Due to a lack of proper — or even any — representation, many ace and aro people who are open about their identity become the target of disbelief, hostility, and prejudice, and can be rejected from both the heterosexual and the LGBTQ+ community for being neither ‘straight enough’ nor ‘queer enough’. In-community discrimination and rejection can make a lot of ace/aro people unwilling to come out, for fear of being rejected. Even within the LGBTQ+ community, there are many ways in which ace/aro people are silenced, whether knowingly or unintentionally. Many people still insist that the ‘A’ in LGBTQIAP+ stands for ‘ally’, and refuse to consider that instead, or at least additionally, it stands for asexual and aromantic.
Additionally, society at large perpetuates a constant message that sex and relationships are what make us human: desiring and partaking in sex is normal, healthy, and what one should aspire to attain. This is known as ‘compulsory sexuality’, and can make asexual people feel like they are broken. In turn, this often makes it harder for those struggling with their asexuality/aromanticism to accept themselves. It’s certainly not true that ace/aro people experience no struggles because of their orientation, although these struggles are in many ways different from other members of the LGBTQ+ community.
MYTH #20 Asexual and aromantic people aren’t part of the LGBTQ+ community.
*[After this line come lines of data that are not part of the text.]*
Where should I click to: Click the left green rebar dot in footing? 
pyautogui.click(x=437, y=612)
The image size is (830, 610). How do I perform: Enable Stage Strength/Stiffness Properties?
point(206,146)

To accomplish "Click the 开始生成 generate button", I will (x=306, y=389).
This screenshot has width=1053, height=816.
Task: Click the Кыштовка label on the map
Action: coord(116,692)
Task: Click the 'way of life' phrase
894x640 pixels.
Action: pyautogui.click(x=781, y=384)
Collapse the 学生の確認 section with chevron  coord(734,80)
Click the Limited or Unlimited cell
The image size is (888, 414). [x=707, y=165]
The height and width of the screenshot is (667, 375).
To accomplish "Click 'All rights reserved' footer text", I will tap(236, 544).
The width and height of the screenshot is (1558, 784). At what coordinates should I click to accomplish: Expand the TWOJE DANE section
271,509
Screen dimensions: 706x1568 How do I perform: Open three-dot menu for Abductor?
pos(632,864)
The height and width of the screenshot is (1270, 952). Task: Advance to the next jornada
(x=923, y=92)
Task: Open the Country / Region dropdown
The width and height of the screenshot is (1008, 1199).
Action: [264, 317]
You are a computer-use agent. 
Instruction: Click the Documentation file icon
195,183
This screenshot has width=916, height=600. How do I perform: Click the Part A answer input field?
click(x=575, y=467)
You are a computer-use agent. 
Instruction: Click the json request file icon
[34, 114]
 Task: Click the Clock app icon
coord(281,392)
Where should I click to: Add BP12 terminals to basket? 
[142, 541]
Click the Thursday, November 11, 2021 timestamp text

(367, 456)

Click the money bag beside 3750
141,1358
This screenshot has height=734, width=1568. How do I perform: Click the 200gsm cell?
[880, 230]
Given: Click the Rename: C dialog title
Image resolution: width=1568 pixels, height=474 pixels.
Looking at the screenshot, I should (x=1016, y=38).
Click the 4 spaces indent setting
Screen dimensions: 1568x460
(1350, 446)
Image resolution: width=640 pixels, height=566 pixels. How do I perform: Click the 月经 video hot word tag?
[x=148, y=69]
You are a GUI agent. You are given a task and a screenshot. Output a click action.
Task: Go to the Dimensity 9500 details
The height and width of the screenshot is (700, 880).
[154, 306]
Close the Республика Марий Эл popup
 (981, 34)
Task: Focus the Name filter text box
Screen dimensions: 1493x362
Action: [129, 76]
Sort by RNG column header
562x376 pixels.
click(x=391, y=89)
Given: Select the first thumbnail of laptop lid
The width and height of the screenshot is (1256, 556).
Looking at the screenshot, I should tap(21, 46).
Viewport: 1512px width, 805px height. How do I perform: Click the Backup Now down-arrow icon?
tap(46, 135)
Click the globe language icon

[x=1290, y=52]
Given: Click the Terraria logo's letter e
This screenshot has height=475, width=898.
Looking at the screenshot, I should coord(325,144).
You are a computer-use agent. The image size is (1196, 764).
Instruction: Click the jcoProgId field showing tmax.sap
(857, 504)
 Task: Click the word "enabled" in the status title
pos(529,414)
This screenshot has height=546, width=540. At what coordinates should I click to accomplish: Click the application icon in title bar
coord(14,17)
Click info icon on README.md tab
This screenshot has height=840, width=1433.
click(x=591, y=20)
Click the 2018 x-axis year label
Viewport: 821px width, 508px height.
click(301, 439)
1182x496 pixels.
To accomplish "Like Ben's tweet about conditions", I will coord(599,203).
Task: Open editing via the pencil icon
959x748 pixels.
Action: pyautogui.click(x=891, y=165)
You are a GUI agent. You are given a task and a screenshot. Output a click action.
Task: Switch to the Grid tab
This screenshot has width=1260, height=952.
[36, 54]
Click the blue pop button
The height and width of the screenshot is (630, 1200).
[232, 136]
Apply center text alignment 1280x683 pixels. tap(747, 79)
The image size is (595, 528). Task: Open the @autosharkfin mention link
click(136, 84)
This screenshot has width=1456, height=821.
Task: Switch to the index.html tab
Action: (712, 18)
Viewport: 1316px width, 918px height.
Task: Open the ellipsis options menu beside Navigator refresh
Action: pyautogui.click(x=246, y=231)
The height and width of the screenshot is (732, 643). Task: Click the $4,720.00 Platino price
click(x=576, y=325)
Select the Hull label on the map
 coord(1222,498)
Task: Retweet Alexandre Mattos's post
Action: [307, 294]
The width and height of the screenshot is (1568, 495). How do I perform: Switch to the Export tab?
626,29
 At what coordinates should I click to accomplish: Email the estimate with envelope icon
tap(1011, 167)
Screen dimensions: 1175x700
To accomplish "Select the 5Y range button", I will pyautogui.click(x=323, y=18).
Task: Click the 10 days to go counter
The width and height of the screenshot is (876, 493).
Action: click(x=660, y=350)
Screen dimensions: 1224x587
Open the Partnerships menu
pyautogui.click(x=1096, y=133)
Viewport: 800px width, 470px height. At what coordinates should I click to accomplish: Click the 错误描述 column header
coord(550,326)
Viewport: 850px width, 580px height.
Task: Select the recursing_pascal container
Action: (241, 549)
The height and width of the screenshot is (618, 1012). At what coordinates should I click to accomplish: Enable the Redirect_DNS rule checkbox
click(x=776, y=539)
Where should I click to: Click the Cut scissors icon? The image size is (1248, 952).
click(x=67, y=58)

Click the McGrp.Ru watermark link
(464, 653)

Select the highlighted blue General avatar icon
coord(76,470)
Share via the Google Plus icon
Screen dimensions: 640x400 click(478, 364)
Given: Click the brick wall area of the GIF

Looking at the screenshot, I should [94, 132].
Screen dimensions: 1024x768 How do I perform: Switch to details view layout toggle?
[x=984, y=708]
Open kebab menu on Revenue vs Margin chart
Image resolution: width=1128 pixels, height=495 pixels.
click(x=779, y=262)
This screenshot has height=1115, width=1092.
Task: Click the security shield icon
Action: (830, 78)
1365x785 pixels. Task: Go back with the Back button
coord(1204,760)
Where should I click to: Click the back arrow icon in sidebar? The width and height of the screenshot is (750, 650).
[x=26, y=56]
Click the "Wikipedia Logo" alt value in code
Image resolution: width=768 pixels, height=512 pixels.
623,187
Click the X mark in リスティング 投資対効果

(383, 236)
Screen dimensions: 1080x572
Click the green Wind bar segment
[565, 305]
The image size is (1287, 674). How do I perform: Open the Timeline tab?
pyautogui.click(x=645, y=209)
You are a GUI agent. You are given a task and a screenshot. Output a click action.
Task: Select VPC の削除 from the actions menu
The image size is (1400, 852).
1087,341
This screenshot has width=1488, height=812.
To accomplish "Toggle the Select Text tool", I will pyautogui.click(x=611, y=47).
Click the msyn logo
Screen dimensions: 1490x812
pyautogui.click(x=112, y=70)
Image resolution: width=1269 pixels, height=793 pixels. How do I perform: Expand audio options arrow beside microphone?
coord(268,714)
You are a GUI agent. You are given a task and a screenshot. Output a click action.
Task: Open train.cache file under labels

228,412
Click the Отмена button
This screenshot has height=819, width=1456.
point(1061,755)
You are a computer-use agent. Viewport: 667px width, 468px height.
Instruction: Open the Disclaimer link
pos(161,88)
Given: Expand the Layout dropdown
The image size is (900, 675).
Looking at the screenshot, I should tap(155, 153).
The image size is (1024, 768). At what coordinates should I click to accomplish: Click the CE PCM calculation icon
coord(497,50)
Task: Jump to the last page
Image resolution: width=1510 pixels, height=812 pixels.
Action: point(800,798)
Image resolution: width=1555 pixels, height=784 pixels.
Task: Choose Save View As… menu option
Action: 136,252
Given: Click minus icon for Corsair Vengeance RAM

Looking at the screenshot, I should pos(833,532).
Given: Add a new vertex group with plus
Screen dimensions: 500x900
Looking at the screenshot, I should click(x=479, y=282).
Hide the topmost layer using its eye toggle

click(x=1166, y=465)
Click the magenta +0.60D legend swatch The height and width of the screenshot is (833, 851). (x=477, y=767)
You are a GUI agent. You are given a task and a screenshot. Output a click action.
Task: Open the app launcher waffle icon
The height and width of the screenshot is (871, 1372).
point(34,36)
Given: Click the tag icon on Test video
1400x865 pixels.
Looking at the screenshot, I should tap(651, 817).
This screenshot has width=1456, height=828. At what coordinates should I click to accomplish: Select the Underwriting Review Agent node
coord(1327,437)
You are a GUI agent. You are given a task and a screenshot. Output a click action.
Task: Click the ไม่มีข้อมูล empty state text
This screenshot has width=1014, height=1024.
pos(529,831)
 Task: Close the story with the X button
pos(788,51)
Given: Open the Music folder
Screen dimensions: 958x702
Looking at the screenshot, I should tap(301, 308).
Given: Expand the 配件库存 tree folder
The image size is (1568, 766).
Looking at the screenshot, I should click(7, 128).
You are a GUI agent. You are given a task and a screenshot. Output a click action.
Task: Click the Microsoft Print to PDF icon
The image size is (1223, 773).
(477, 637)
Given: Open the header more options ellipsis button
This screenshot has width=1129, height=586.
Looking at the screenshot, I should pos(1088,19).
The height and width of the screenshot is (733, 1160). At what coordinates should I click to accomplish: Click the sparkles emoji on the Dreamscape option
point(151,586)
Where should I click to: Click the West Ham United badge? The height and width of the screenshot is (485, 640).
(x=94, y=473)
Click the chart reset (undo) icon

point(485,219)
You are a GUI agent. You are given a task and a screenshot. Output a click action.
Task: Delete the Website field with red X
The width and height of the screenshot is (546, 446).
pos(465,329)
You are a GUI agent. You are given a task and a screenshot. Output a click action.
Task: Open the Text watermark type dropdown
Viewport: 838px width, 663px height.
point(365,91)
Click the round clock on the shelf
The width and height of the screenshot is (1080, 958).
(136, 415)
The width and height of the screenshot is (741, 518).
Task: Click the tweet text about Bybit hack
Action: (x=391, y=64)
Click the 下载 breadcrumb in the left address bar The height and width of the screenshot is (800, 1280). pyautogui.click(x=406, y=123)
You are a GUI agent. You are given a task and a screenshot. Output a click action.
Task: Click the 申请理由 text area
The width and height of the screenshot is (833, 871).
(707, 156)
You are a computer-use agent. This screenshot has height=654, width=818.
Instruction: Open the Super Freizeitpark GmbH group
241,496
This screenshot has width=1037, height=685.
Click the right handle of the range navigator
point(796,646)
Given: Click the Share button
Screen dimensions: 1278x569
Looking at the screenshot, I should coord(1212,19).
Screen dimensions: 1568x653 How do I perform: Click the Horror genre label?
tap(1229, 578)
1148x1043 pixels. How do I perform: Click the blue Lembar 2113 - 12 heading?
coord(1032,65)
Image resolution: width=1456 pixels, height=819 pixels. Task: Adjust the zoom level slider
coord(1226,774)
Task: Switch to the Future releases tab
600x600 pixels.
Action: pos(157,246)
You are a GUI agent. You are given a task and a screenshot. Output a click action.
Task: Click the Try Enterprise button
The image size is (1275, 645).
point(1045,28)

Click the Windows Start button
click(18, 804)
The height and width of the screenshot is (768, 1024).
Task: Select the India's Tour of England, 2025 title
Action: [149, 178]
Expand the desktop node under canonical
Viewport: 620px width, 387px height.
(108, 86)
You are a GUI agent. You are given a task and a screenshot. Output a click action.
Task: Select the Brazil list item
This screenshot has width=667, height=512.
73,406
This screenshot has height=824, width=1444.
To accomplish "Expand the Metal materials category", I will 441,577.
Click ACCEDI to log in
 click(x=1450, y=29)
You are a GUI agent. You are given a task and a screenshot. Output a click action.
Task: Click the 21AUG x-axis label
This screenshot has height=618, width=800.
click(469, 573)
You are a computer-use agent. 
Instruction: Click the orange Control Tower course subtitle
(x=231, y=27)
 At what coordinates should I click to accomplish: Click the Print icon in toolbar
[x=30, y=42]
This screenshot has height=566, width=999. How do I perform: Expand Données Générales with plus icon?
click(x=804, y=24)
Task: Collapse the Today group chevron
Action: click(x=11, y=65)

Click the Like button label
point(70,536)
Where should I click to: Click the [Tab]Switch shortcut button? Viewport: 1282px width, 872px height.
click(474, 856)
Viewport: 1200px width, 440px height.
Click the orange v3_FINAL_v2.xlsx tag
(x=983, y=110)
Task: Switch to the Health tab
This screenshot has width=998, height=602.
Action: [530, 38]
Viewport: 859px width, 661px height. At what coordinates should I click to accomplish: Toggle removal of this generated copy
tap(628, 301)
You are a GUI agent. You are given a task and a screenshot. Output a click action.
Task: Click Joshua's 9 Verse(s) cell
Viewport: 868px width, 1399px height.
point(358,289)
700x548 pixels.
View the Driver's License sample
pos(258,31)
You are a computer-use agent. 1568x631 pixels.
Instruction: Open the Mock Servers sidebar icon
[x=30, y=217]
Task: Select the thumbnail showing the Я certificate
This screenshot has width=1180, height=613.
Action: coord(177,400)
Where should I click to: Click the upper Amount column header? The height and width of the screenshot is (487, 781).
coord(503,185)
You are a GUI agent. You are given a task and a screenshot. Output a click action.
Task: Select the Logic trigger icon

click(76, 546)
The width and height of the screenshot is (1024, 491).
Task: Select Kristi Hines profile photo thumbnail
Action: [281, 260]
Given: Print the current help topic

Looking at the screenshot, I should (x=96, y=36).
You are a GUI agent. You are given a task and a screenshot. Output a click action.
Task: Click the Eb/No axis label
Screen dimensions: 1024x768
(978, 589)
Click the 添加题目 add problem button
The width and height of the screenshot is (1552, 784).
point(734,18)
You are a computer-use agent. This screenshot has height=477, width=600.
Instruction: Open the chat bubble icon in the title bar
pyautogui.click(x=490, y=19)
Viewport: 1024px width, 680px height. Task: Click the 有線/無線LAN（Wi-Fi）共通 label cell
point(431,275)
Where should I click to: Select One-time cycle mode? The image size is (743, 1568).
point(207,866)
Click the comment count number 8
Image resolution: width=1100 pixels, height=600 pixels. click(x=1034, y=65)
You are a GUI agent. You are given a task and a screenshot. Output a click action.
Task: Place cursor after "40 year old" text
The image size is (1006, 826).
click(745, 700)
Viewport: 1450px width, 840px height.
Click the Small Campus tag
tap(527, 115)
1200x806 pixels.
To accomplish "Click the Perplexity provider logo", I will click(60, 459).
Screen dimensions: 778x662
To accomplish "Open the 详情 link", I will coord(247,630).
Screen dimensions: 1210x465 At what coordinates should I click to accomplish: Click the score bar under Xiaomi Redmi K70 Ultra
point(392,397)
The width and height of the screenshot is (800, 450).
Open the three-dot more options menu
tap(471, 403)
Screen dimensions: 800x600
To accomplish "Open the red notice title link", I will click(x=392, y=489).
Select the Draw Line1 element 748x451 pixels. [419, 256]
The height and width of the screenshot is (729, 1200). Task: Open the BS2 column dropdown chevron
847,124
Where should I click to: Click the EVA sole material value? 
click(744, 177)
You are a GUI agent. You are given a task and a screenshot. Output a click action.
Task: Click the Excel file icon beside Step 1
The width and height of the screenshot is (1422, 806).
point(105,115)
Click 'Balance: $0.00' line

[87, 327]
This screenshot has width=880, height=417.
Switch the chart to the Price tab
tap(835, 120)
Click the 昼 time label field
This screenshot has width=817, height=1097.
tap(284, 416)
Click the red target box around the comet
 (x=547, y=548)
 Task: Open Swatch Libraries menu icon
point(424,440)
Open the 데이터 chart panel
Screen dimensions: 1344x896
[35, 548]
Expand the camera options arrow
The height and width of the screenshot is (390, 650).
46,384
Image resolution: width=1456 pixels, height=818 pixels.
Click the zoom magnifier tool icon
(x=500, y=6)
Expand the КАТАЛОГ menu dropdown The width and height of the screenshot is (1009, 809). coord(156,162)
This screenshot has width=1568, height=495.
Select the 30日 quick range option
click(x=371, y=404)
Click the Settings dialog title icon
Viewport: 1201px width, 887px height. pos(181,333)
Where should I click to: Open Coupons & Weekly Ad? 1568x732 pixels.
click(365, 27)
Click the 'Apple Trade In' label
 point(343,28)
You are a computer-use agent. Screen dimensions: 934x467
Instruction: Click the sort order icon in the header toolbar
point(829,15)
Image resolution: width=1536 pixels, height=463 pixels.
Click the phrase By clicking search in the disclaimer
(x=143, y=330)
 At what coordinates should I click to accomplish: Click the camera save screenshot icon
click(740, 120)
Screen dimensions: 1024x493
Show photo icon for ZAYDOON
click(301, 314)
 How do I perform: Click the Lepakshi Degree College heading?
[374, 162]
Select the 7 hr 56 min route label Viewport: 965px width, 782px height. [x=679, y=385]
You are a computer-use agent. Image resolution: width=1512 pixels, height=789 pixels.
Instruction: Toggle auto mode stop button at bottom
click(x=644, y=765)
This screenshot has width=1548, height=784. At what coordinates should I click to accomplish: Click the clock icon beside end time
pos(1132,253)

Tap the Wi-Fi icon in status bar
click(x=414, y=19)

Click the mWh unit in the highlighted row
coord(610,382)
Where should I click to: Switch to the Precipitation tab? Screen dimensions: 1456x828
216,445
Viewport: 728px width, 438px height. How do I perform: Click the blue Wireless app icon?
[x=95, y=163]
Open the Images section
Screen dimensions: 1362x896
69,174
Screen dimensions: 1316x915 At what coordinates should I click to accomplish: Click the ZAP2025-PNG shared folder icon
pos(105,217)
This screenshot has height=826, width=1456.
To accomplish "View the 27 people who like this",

Following on from the previous point, sadly there’s a common assumption or objection that asexual and aromantic people aren’t ‘queer’ enough to be considered a part of the LGBTQ+ community. This is known as ‘gatekeeping’: a form of policing spaces to exclude members of certain demographics. Gatekeeping doesn’t apply exclusively to ace/aro people, although it’s prominent in some LGBTQ+ spaces and is a form of in-community acephobia. The question of whether asexuality and aromanticism are inherently ‘queer’ is very complex, and can be a sensitive issue for people on the ace/aro spectrum. It's true that historically, when ‘queer’ was used as a pejorative slur against LGBTQ+ people, asexual and aromantic people were not by any means the primary targets of this discrimination, due to the fact that it’s only recently that society has started to recognise the existence of asexuality and aromanticism. However, now that ‘queer’ is being reclaimed by the LGBTQ+ community, it’s important to highlight that the term denotes anything that differs from the accepted norm. Many ace/aro people consider themselves queer in this sense, and feel that they belong within the LGBTQ+ community. Queerness now is a matter of self-identification, and anyone who feels that the LGBTQ+ or ‘queer’ umbrella encompasses their identity should be welcome in the community. The Oxford LGBTQ+ Society recognises asexuality and aromanticism as part of the community, and if you identify as ace/aro, you are more than welcome in our LGBTQ+ spaces.